What is up with this?
Is it phenomenal because they've broken the laws of physics with that type size? Is it phenomenal because they had enough insight to code it in 1992 and beam it into the future? Like, is this the first cryogenic site? Has it been dormant for 15 years and now it's come to life because the Internet is "hot"? Is it like a colony of termites that has been resurrected? Is there wood to ground contact? Or is it phenomenal because the projections on the number of people attending versus the pittance they've spent on the site will put the ROI through the roof? In that sense, it may very well be phenomenal.
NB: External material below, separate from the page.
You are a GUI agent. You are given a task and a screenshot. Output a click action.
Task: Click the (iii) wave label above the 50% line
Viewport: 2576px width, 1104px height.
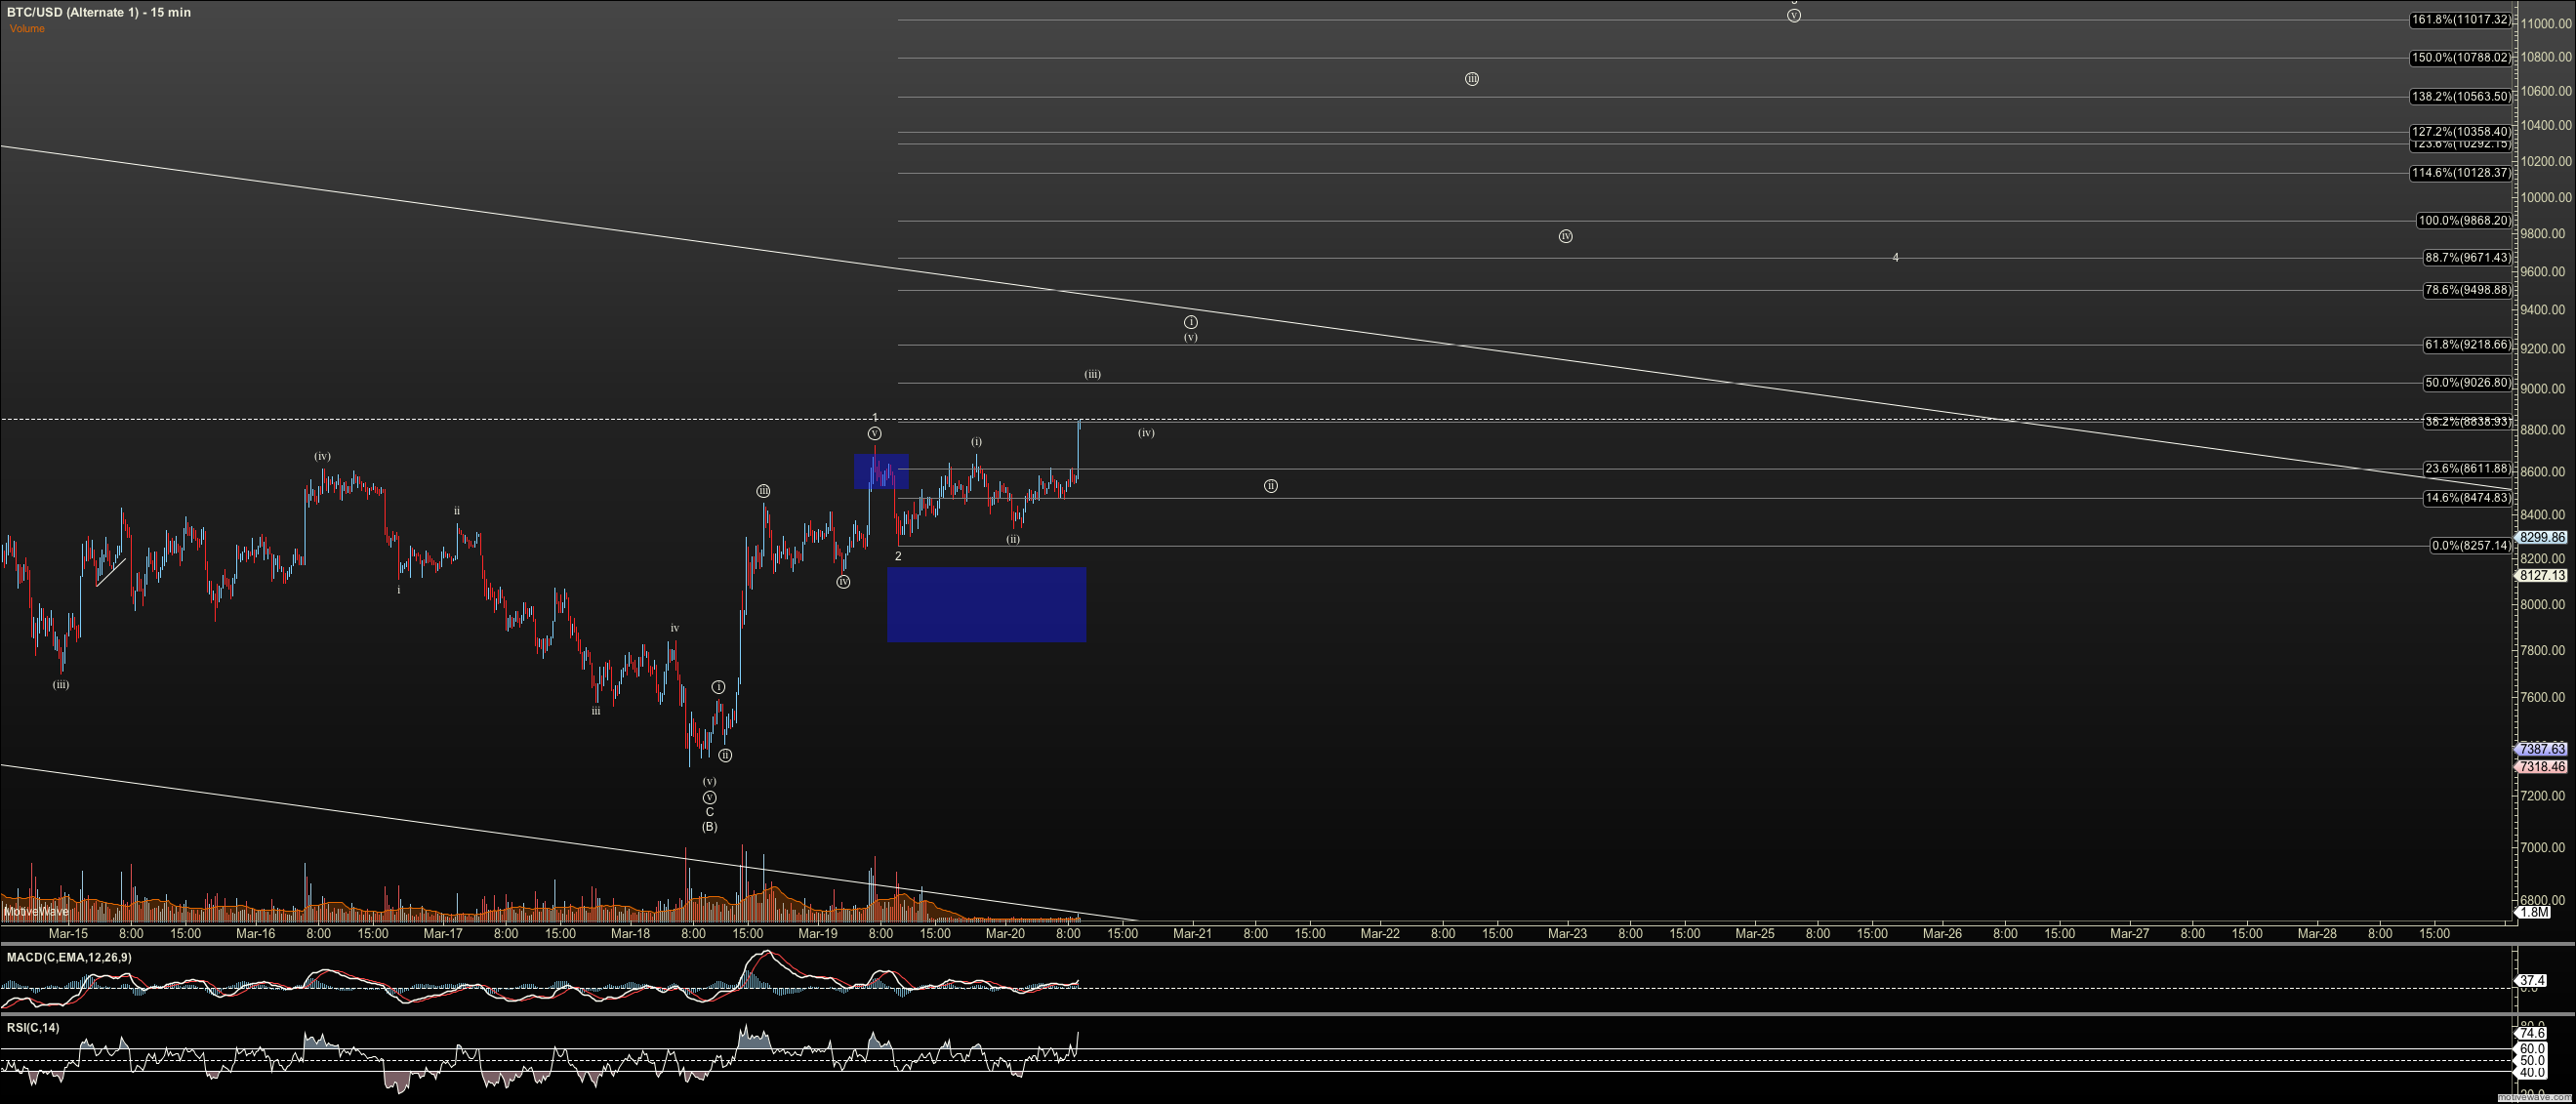pos(1092,375)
But that's not what they mean by phenomenal. I have seen these two speak and they're smart and successful. Fine. But if they're offering up phenomenal in my life, your life, people's lives, why does their site look like it was designed in very dim light by a student who is taking maths (plural intentional), who just got dumped by his girlfriend, and has a huge paper cut and who's in the hold of a tall ship in the middle of a hurricane and is being gnawed at by plague-ridden rats that look like Liza Minelli?
One word to consider before you hit the PUBLISH button on your site is brand promise.
What is so phenomenal about using the EXTRUDE filter in Photoshop to make the price seem PHENOMENAL? Does that extrude filter make you feel you can trust these people? Who wrote the badge on the left that says you can get "Two inspirational speakers for the price of one!" Does that inspire you? Did they trawl the dregs of infomercial writers to find the only one left wearing a button down sweater and a fedora? The one whose pants ride up to the top of his rib cage? The one smoking that stank-pipe who calls the woman in his life (read, receptionist) "little girl" as he stares at her "bosom"? Did they find that one writer? Is he cryogenic too? Is he a George Romero corpse? Because nobody writes that stuff unless they're looking to sell unwanted hair removal systems or knives that cut ripe tomatoes or things that make the beef jerky. Does this type size make what I'm saying more phenomenal? What if I add !!!!!!!!!!!!!!!! and ?!?!?!?!?!?!? and some NEW NEW NEW NEW. What if I show ACORNS? That's a good metaphor for...for growing and...saving up....and falling far not from the tree and....um....nuts and gum - together at last!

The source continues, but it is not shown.